# Getting started
## For Data collection and exploration
1. [Overview](#Overview)
2. [Platform's built in tools for data collection and exploration](#Platform's-built-in-tools-for-data-collection-and-exploration)
3. [Data collection](#Data-collection)
  1. [Importing from external database](#Importing-data-from-external-database)
  2. [Reading from S3](#Reading-files-from-S3-and-store-it-in-Iguazio-file-system)
  3. [Reading from external stream](#Reading-data-from-external-streaming-engine-on-an-ongoing-basis)
  4. [Injesting data using  RestAPI](#Injesting-data-using-RestAPI)
4. [Exploration](#Exploration)
  1. [Using spark](#Using-spark)
  2. [Using Pandas dataframe and Iguazio frames library](#Using-Pandas-dataframe-and-Iguazio-frames-library)
  3. [Using SQL](#Using-SQL)
5. [Getting started example](#Getting-Started-Example)
6. [Demo applications](#Demo-Applications)
   1. [stocks demo](#Stocks-demo)

# Overview

Iguazio delivers a data platform to speed up delivery of time sensitive (“real time”) data driven and AI applications. it provides a fully integrated and secure Data Science PaaS with:<br>
•	Data science workbench (Jupyter with integrated analytics engines)<br>
•	Managed services over Kubernetes (Presto, Prometheus, Grafana)<br>
•	Fast data layer supporting SQL, NoSQL and time series workload<br>
•	Real-time serverless functions framework (aka Nuclio)<br>

Customers can ingest, enrich, analyze and serve data — all in one simple, fast, and secure platform.
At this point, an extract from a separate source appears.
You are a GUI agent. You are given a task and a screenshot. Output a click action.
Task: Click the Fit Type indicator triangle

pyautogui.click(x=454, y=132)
The platform accelerates the deployment of a variety of analytics services, eliminating data-pipeline complexities and reducing time to market for developing new applicaiton with machine learning / AI capabilities


This notebook contains code examples for performing common tasks to help you get started with the Iguazio Platform <br>
It provides guidance on various methods of collecting and exploring data as well as a simple getting started flow <br>
Under the Data collection and Exploration section you will find links to detailed notebooks in each topic (e.g. working with Spark etc..)




## Notebook basics

The JupyterLab notebook has a browser section (on the left) and content tabs (right), the tabs allow to view/edit/run notebooks, interactive shell and common file types. 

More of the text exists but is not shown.